Google Chrome Logo on a Blue Background

If you need to troubleshoot Google Chrome—or just want a leaner, faster experience—it can be helpful to temporarily run the browser with all of your extensions disabled. There’s an easy way to do it in Windows 10 or Windows 11, but it’s not obvious. We’ll show you how.

First, you’ll need to create a desktop shortcut for the Chrome application. The following instructions are the same for Windows 10 and Windows 11. To get started, right-click an empty spot on your desktop and select New > Shortcut.

In the “Create Shortcut” dialog, click “Browse.” When the “Browse for Files or Folders” window opens, navigate to the location where you’ve installed Google Chrome by clicking the arrows beside each sub-folder as you open them.
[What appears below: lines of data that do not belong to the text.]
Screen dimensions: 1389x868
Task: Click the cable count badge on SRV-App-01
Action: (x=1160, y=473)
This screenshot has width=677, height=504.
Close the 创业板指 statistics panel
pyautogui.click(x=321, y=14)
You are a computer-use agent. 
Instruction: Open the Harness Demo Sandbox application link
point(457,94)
Chrome is usually installed under C:\Program Files\Google\Chrome\Application. (If it’s not in “Program Files,” also try “Program Files (x86)” on your C: drive.)
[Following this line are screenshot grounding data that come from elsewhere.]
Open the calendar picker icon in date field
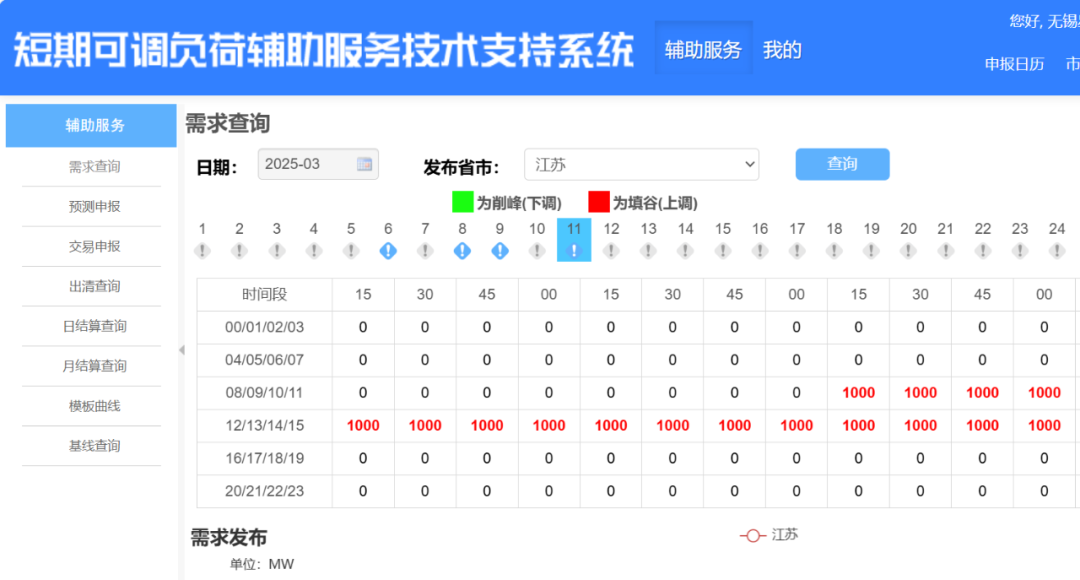This screenshot has height=580, width=1080. [365, 164]
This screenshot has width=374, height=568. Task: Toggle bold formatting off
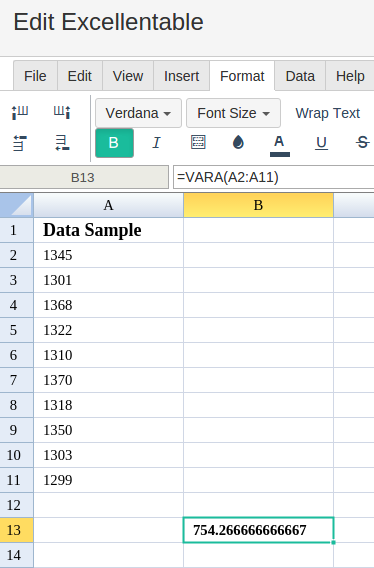tap(114, 143)
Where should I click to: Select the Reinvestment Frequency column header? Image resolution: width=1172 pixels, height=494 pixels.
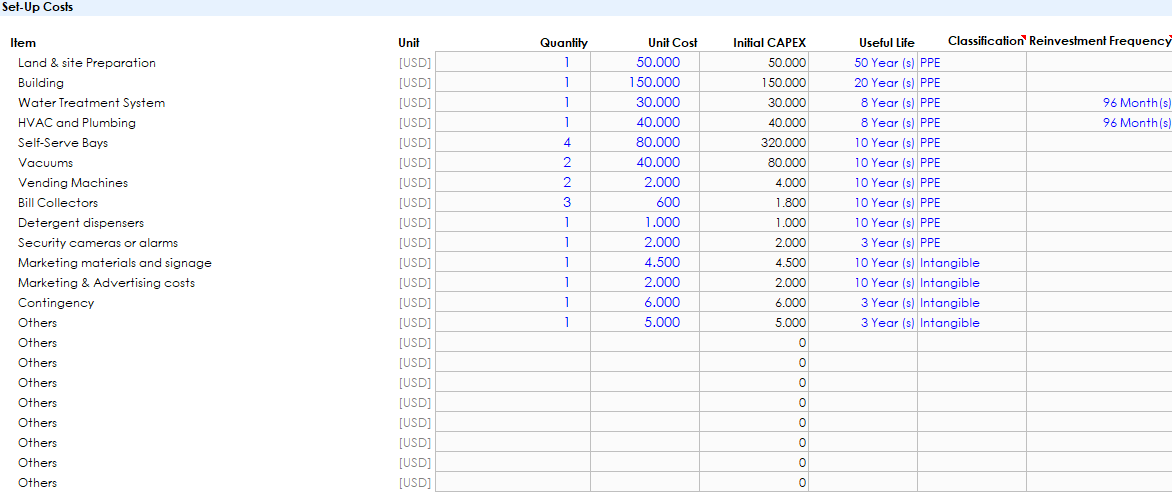point(1098,41)
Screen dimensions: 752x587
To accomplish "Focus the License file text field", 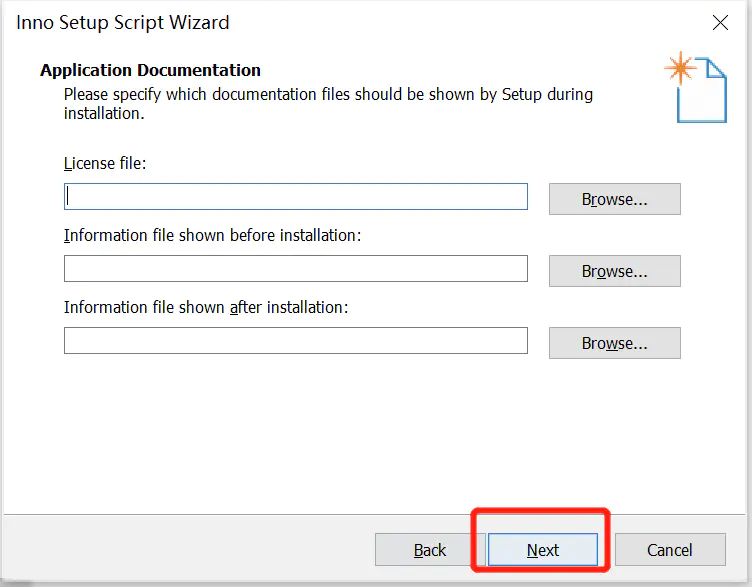I will point(296,196).
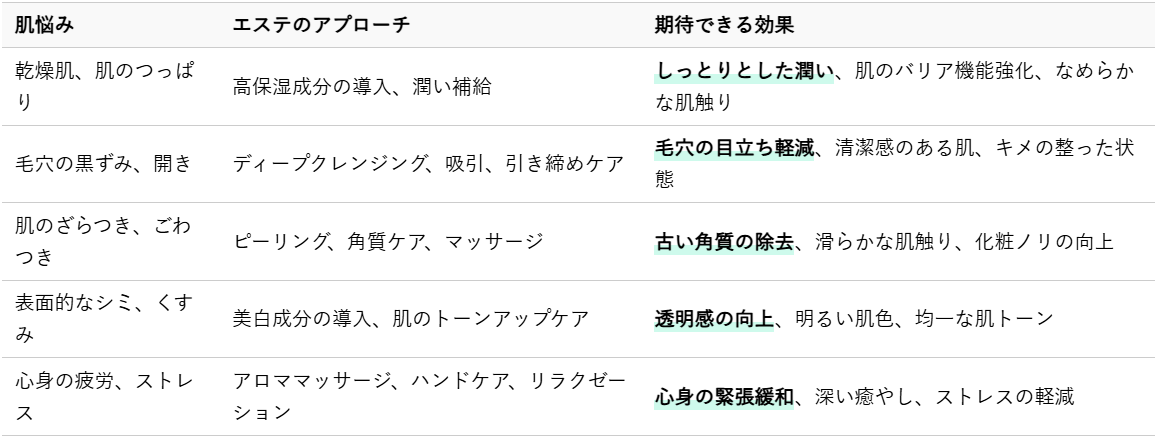Click the エステのアプローチ column header
Viewport: 1159px width, 439px height.
click(321, 26)
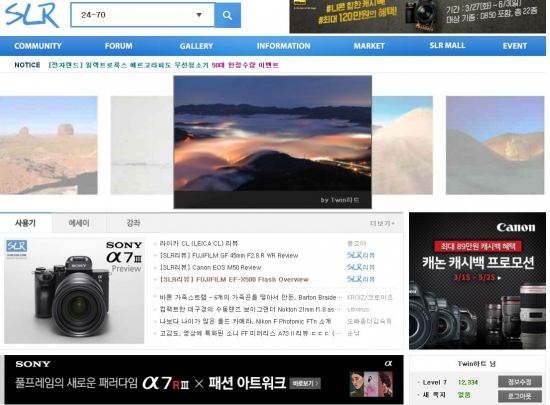Open the FORUM menu
The height and width of the screenshot is (405, 550).
tap(119, 46)
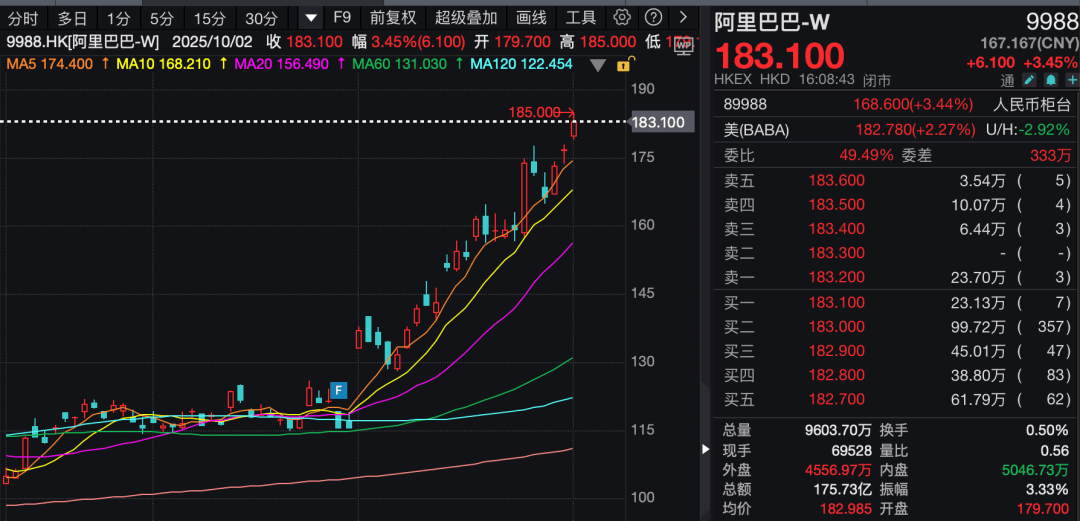Screen dimensions: 1080x521
Task: Open chart settings gear icon
Action: pyautogui.click(x=622, y=18)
When you see chrome.exe, select it and click “OK.”

Back in the “Create Shortcut” window, locate the text input box labeled “Type the location of the item,” which should already be filled with a path similar to "C:\Program Files\Google\Chrome\Application\chrome.exe" .
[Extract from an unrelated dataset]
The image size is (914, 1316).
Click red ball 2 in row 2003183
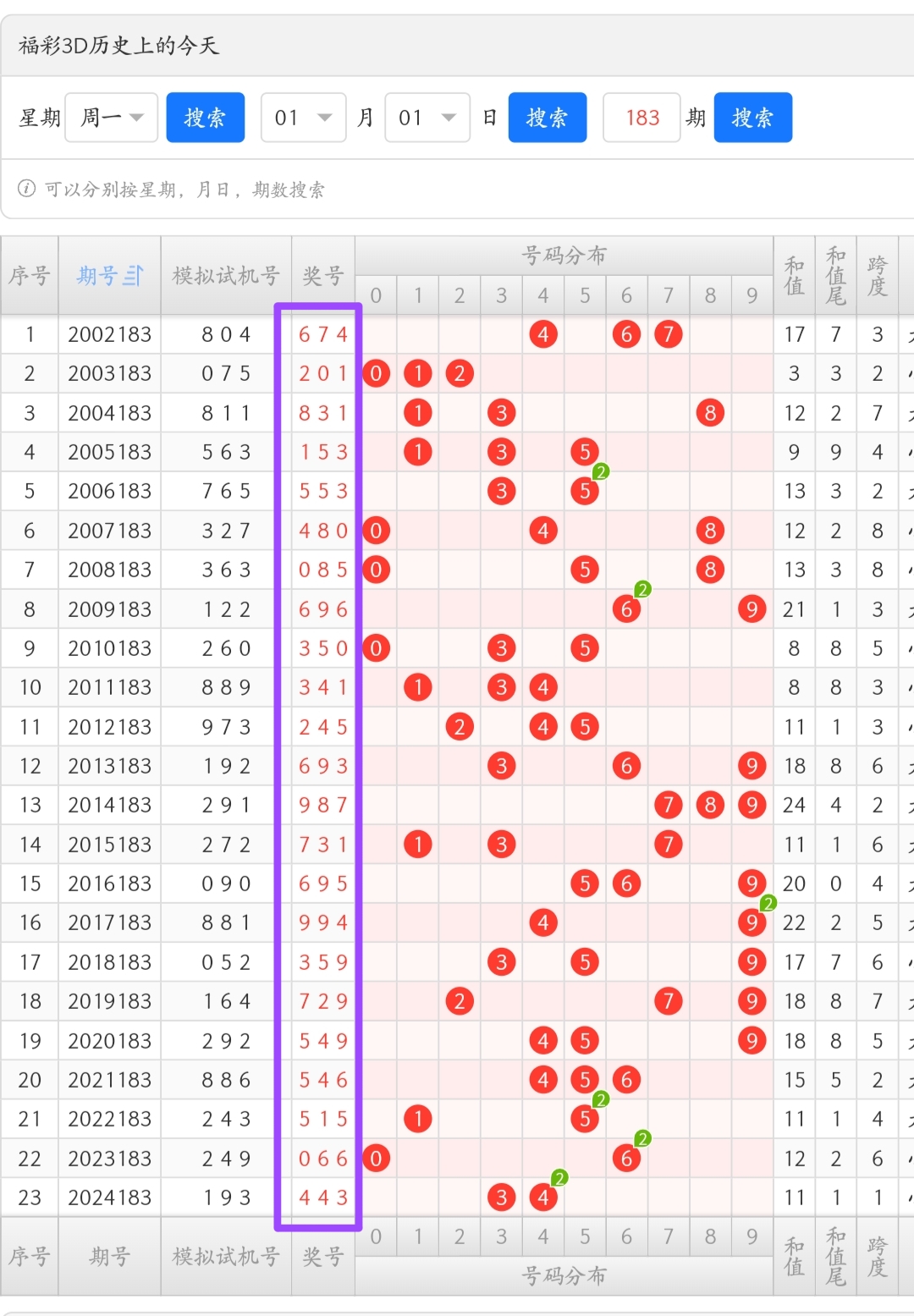[x=459, y=373]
Click the text input box just after the last quotation mark to place a blinking cursor there.

In that text box, press space once, then type the following text:

--disable-extensions

When you’re finished, the entire contents of the text box should look similar to the following, although your exact path may be different):

"C:\Program Files\Google\Chrome\Application\chrome.exe" --disable-extensions

Click “Next” to continue.

On the next page, use the text box to name the shortcut “Chrome (Extensions Disabled)” or something memorable that will remind you this is a special shortcut. Then click “Finish.”

Your new “Chrome (Extensions Disabled)” shortcut will appear on your desktop. You can move this desktop to other locations on your PC as well (but you sadly can’t drag it to the Start menu or taskbar in Windows 11).

To use it, double-click the shortcut, and Chrome will open with no extensions loaded. If you have a lot of extensions installed, you may notice that the browser loads faster and feels more speedy without them. Pretty nice!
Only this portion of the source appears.